* Information supplied *
+ + + + + + +

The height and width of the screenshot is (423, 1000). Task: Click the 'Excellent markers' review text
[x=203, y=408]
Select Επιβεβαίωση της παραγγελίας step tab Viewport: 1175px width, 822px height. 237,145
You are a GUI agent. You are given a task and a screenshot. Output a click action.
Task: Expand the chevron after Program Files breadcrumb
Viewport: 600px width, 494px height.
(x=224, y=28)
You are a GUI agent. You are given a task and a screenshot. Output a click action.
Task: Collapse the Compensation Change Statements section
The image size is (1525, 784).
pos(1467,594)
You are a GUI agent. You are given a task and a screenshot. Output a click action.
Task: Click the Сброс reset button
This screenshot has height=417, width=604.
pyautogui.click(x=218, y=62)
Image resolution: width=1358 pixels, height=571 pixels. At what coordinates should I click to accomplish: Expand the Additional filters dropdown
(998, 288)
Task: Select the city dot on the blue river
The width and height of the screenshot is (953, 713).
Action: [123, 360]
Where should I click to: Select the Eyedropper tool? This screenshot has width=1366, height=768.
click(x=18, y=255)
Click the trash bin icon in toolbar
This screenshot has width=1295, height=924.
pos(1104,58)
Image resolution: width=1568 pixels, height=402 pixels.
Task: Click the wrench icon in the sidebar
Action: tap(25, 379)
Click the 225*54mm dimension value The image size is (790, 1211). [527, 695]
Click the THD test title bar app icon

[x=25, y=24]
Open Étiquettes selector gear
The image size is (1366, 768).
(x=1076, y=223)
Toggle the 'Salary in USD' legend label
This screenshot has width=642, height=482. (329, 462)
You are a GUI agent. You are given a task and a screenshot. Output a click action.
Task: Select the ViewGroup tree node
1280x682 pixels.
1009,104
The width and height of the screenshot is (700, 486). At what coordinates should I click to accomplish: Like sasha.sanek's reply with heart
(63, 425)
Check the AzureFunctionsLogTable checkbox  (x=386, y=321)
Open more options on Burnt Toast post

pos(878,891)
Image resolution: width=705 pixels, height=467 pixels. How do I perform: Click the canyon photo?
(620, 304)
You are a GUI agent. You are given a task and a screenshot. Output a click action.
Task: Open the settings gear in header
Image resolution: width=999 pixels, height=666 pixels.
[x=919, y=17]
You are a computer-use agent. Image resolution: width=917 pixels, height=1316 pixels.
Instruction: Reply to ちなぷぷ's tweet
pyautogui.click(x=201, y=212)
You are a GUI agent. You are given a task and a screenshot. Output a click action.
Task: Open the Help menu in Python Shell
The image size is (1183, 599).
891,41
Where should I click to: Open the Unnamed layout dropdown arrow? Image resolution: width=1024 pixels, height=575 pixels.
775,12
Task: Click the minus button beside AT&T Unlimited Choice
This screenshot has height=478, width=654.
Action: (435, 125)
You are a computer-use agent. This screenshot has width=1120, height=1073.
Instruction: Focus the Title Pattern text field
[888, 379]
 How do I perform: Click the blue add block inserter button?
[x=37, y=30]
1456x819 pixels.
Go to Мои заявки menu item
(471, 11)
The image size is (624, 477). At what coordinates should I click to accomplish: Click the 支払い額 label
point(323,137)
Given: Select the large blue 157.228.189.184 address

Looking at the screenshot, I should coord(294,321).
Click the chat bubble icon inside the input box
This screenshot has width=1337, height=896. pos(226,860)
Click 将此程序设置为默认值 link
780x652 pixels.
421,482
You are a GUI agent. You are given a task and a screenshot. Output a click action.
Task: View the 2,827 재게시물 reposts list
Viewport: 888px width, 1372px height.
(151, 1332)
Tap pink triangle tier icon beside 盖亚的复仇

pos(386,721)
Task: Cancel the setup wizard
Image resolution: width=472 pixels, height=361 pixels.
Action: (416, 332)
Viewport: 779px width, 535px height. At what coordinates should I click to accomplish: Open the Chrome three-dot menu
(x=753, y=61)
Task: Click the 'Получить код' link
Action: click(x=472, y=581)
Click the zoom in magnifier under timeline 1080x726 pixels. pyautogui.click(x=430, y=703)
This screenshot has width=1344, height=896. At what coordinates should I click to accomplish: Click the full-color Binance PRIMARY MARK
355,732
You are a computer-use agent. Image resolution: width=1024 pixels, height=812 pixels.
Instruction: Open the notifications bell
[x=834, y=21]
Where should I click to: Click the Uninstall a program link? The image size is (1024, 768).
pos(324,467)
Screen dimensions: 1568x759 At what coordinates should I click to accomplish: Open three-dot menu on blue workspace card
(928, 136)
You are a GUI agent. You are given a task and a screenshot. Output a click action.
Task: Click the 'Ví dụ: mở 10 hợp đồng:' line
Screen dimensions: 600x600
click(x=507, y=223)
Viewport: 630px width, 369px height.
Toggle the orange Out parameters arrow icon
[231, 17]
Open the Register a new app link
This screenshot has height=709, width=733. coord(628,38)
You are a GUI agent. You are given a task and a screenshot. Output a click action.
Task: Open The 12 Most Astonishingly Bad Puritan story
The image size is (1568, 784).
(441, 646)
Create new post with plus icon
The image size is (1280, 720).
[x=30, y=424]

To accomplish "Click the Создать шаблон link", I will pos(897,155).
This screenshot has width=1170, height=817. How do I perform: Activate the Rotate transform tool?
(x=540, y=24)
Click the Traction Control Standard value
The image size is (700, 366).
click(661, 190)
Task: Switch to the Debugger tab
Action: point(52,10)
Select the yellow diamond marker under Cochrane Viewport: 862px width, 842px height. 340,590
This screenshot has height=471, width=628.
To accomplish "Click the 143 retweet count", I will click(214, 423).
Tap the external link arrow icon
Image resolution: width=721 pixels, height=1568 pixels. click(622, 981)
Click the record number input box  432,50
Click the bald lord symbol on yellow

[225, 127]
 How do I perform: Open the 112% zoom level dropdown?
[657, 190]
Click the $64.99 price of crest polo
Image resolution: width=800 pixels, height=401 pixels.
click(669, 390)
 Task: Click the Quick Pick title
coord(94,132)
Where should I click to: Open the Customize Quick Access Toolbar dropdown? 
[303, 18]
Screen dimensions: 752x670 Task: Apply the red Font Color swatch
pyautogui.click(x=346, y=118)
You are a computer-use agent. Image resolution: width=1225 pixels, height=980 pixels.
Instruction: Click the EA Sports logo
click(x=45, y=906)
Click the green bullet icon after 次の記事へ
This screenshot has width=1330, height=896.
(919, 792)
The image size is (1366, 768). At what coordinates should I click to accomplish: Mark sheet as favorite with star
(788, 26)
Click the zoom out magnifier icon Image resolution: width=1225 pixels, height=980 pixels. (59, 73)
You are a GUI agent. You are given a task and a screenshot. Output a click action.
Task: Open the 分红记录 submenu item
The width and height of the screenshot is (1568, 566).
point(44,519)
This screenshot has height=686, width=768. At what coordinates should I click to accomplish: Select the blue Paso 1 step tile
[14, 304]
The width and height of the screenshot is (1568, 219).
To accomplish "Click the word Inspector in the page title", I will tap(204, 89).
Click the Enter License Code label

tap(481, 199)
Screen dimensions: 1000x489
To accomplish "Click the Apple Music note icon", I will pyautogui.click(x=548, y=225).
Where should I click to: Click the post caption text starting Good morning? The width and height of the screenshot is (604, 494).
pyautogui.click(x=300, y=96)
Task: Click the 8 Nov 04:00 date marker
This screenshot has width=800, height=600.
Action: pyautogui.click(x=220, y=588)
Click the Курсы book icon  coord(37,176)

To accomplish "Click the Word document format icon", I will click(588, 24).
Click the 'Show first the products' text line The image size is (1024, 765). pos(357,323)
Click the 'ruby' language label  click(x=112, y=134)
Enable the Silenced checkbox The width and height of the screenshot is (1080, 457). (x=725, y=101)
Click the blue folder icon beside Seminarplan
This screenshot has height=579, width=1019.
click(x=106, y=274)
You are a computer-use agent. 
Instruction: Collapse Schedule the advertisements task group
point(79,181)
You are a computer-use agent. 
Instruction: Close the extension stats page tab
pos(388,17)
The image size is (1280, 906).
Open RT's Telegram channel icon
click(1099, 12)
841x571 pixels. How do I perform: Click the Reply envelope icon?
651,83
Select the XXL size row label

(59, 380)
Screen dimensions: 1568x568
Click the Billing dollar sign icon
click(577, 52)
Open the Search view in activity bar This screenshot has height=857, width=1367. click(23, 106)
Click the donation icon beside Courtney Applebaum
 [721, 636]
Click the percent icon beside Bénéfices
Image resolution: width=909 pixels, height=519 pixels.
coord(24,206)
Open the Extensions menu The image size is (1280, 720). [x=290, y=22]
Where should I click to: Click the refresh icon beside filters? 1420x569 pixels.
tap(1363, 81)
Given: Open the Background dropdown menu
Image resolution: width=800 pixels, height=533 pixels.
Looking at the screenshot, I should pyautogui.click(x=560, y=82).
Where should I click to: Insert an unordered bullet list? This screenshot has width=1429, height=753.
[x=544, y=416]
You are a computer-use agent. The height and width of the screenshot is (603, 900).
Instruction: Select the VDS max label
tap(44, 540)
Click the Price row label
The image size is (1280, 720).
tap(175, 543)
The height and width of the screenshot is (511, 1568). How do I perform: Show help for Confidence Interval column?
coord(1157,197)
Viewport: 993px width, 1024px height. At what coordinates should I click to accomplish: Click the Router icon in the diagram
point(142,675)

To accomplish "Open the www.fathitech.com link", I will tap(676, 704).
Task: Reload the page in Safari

+ + + + + + +

* What you have to do *
From the records above, print only the lines between the one holding "The width and height of the screenshot is (1568, 566)." and the one holding "Open the Search", inclusive, exactly as they stand.

* Response *
The width and height of the screenshot is (1568, 566).
point(44,519)
This screenshot has height=686, width=768. At what coordinates should I click to accomplish: Select the blue Paso 1 step tile
[14, 304]
The width and height of the screenshot is (1568, 219).
To accomplish "Click the word Inspector in the page title", I will tap(204, 89).
Click the Enter License Code label

tap(481, 199)
Screen dimensions: 1000x489
To accomplish "Click the Apple Music note icon", I will pyautogui.click(x=548, y=225).
Where should I click to: Click the post caption text starting Good morning? The width and height of the screenshot is (604, 494).
pyautogui.click(x=300, y=96)
Task: Click the 8 Nov 04:00 date marker
This screenshot has width=800, height=600.
Action: pyautogui.click(x=220, y=588)
Click the Курсы book icon  coord(37,176)

To accomplish "Click the Word document format icon", I will click(588, 24).
Click the 'Show first the products' text line The image size is (1024, 765). pos(357,323)
Click the 'ruby' language label  click(x=112, y=134)
Enable the Silenced checkbox The width and height of the screenshot is (1080, 457). (x=725, y=101)
Click the blue folder icon beside Seminarplan
This screenshot has height=579, width=1019.
click(x=106, y=274)
You are a computer-use agent. 
Instruction: Collapse Schedule the advertisements task group
point(79,181)
You are a computer-use agent. 
Instruction: Close the extension stats page tab
pos(388,17)
The image size is (1280, 906).
Open RT's Telegram channel icon
click(1099, 12)
841x571 pixels. How do I perform: Click the Reply envelope icon?
651,83
Select the XXL size row label

(59, 380)
Screen dimensions: 1568x568
Click the Billing dollar sign icon
click(577, 52)
Open the Search view in activity bar This screenshot has height=857, width=1367. click(23, 106)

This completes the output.